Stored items

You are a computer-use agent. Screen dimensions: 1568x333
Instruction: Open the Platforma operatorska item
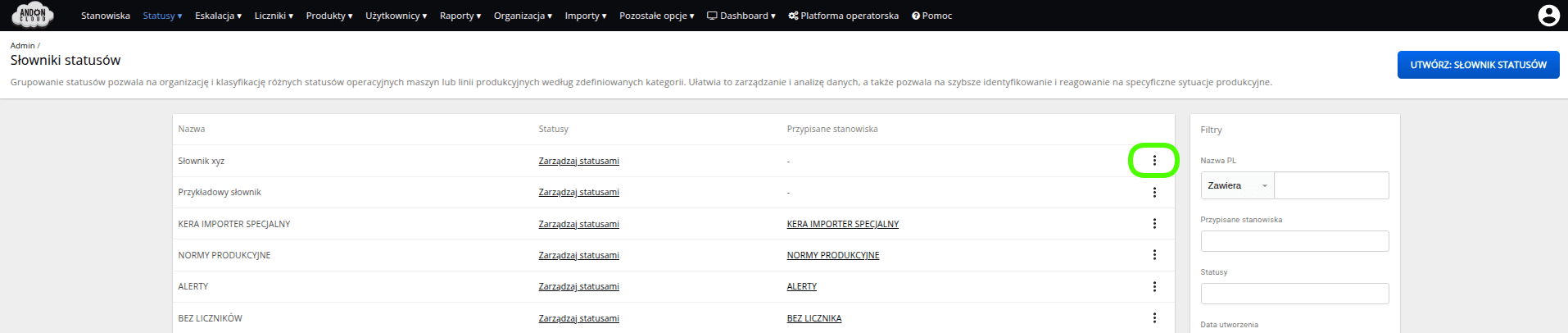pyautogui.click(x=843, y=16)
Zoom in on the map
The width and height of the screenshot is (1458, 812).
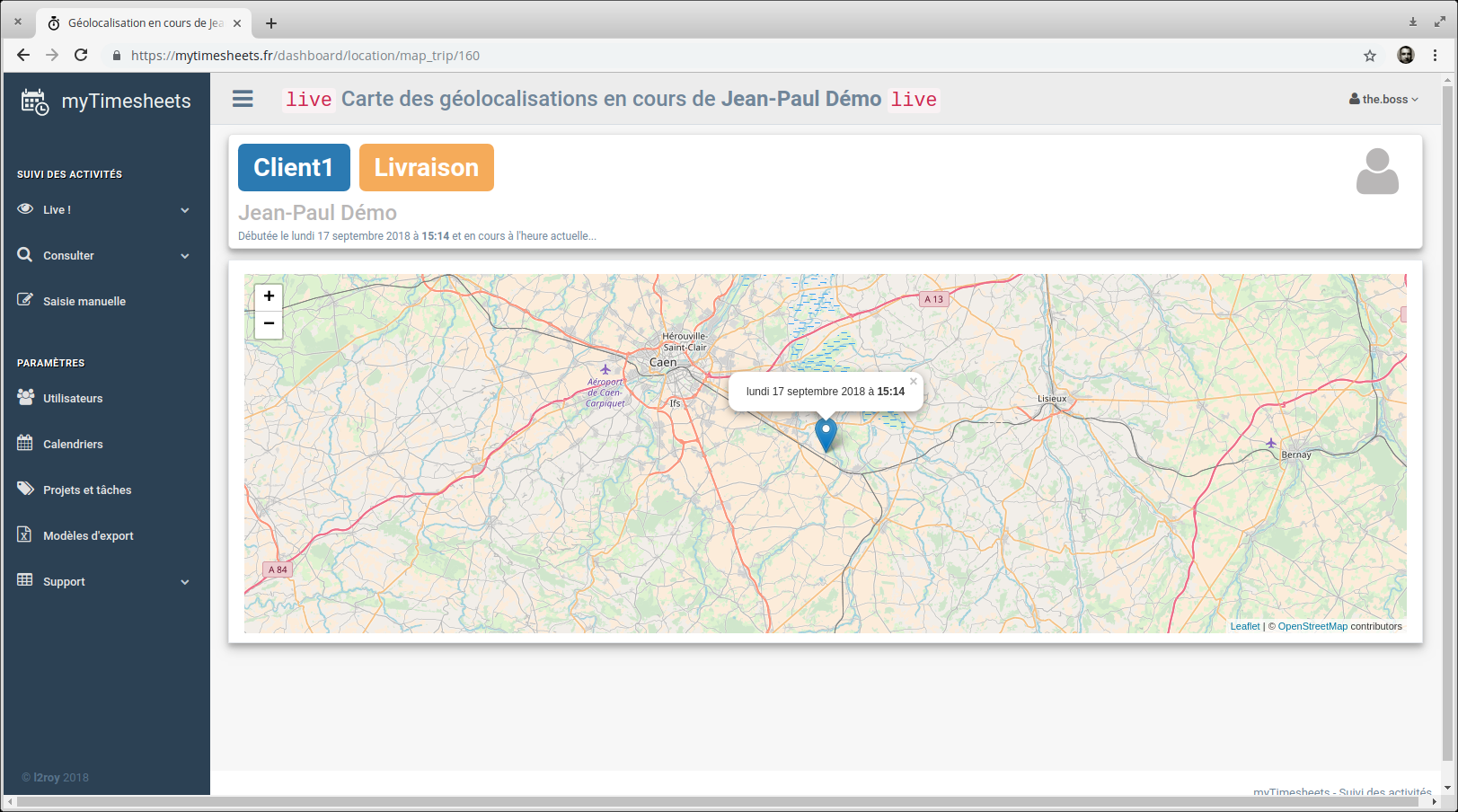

• [DESCRIPTION OF THE TASK]:
Reproduce exactly, and only, the part of the entries above that runs from the line with "Zoom in on the map" to the last line, both included. Pictures stay out.

• [RESULT]:
Zoom in on the map
The width and height of the screenshot is (1458, 812).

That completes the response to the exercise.